## BRIEF
For this exercise, transcribe every line of the material exactly and skip the pictures.

######

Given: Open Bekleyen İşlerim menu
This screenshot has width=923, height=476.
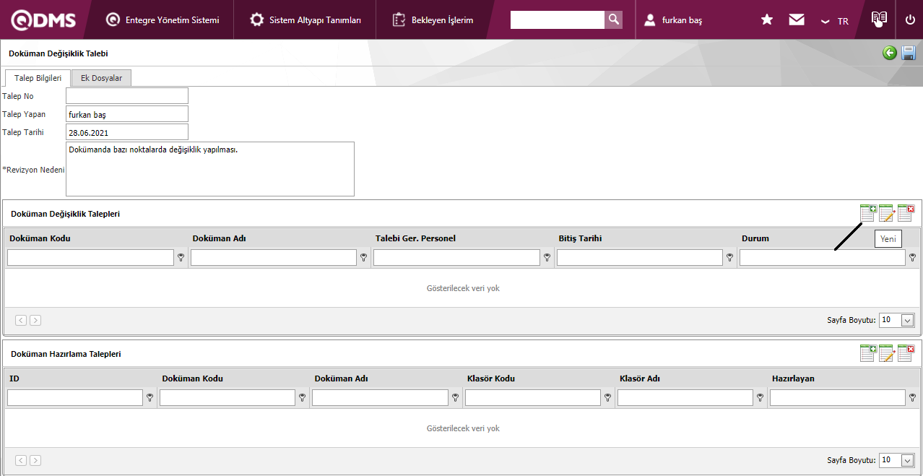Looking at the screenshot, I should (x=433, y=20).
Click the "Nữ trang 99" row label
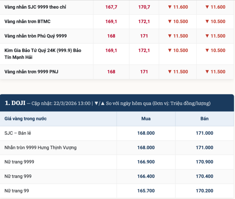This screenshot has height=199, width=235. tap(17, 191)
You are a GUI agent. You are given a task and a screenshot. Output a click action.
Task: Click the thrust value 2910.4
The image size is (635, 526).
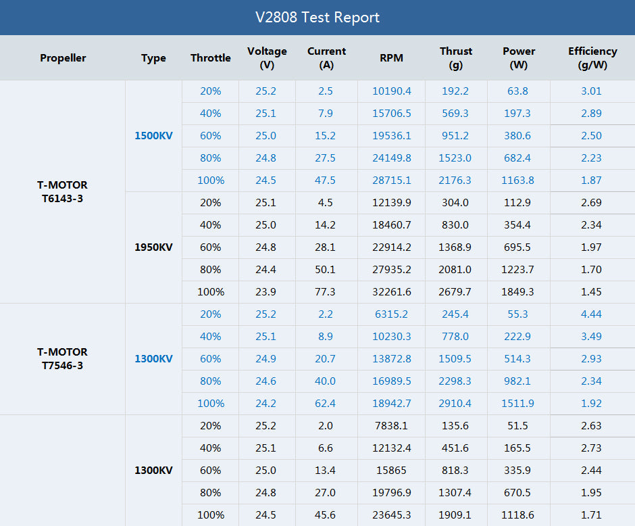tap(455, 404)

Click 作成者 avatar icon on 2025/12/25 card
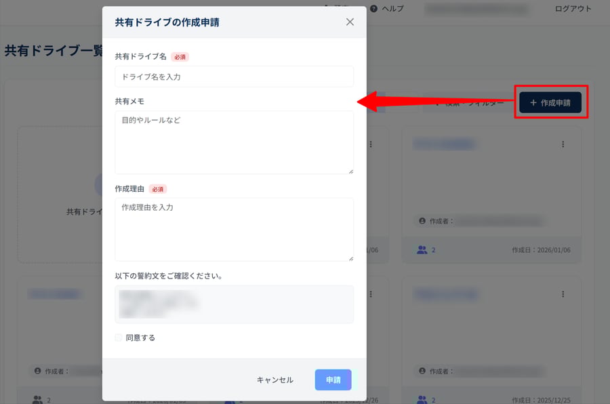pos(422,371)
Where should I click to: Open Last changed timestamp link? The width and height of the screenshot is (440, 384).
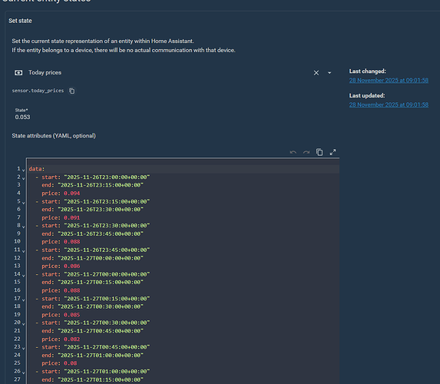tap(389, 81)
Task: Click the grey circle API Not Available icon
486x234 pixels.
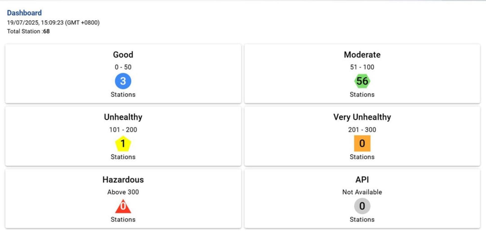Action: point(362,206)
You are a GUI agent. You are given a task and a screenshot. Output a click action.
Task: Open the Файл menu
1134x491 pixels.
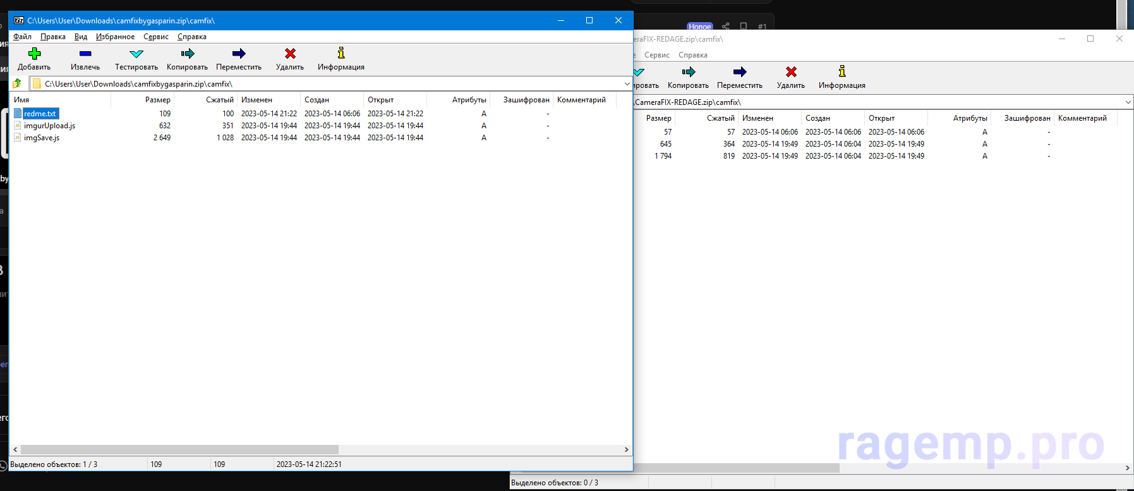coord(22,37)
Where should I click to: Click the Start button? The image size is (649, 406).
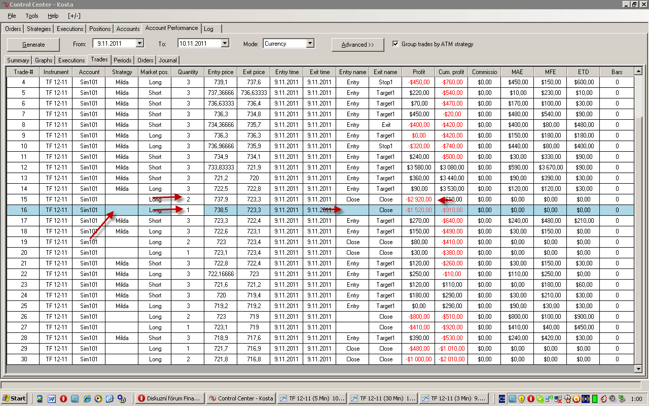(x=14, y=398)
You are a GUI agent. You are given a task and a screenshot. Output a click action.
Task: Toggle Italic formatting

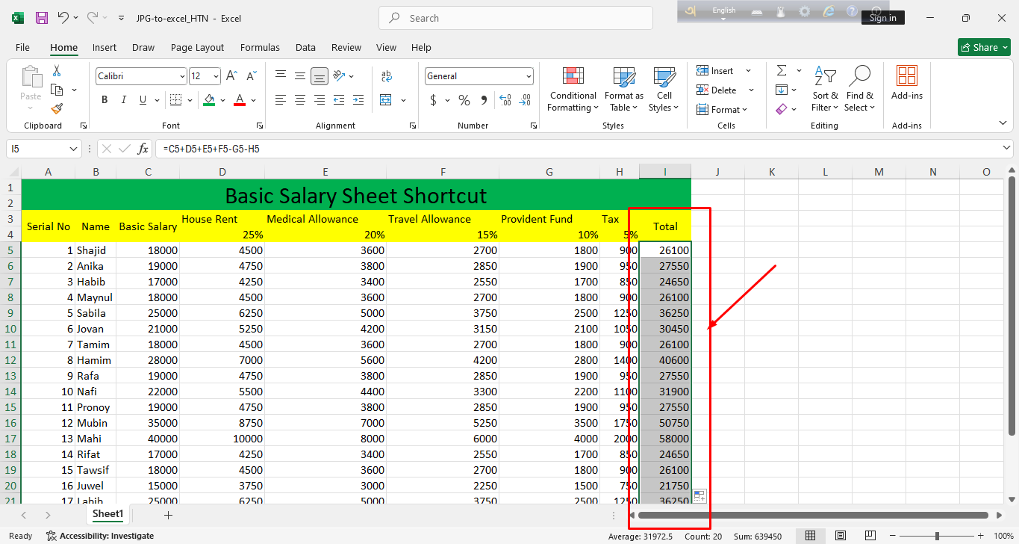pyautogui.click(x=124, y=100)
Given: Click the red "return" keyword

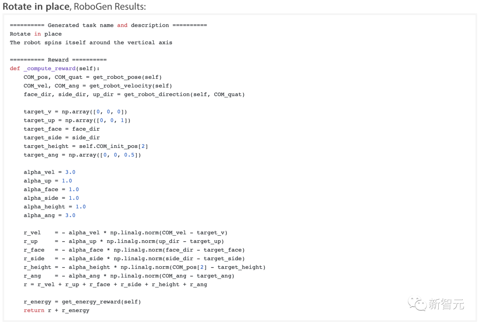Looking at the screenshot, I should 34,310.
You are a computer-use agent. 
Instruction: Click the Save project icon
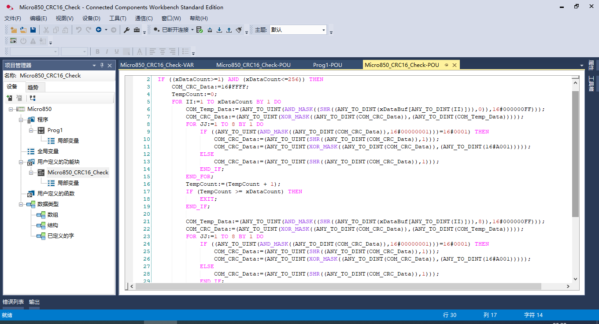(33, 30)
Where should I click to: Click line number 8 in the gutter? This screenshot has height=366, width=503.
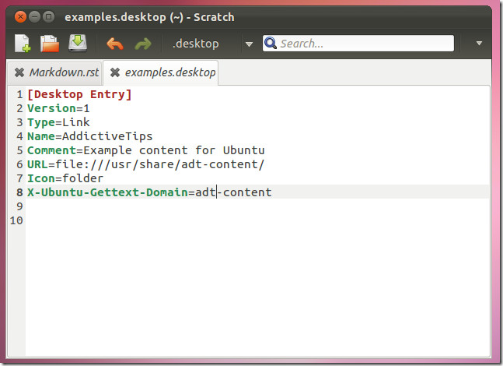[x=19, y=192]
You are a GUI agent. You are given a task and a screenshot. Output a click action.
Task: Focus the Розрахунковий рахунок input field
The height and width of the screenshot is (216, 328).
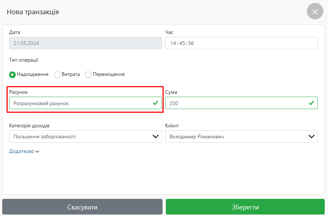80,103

######

## WRITTEN ANSWER
Given: Open Bekleyen İşlerim menu
This screenshot has width=923, height=476.
Looking at the screenshot, I should (x=433, y=20).
Click the "Nữ trang 99" row label
This screenshot has height=199, width=235. tap(17, 191)
You are a GUI agent. You are given a task and a screenshot. Output a click action.
Task: Click the thrust value 2910.4
The image size is (635, 526).
tap(455, 404)

Click 作成者 avatar icon on 2025/12/25 card
pos(422,371)
Where should I click to: Open Last changed timestamp link? The width and height of the screenshot is (440, 384).
tap(389, 81)
Task: Click the grey circle API Not Available icon
486x234 pixels.
Action: point(362,206)
You are a GUI agent. You are given a task and a screenshot. Output a click action.
Task: Open the Файл menu
1134x491 pixels.
coord(22,37)
Where should I click to: Click the Start button? The image size is (649, 406).
(x=14, y=398)
You are a GUI agent. You are given a task and a screenshot. Output a click action.
Task: Toggle Italic formatting

pyautogui.click(x=124, y=100)
Given: Click the red "return" keyword

Looking at the screenshot, I should 34,310.
You are a computer-use agent. 
Instruction: Click the Save project icon
(33, 30)
Where should I click to: Click line number 8 in the gutter? This screenshot has height=366, width=503.
[x=19, y=192]
You are a GUI agent. You are given a task and a screenshot. Output a click action.
Task: Focus the Розрахунковий рахунок input field
The height and width of the screenshot is (216, 328).
80,103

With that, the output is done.